All entries shown below should be duplicated character for character.

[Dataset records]
------------------------------------
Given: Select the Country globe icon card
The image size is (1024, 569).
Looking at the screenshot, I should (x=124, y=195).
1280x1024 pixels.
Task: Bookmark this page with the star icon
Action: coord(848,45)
------------------------------------
## ANSWER AREA
Given: Select the Country globe icon card
The image size is (1024, 569).
Looking at the screenshot, I should (x=124, y=195).
1280x1024 pixels.
Task: Bookmark this page with the star icon
Action: coord(848,45)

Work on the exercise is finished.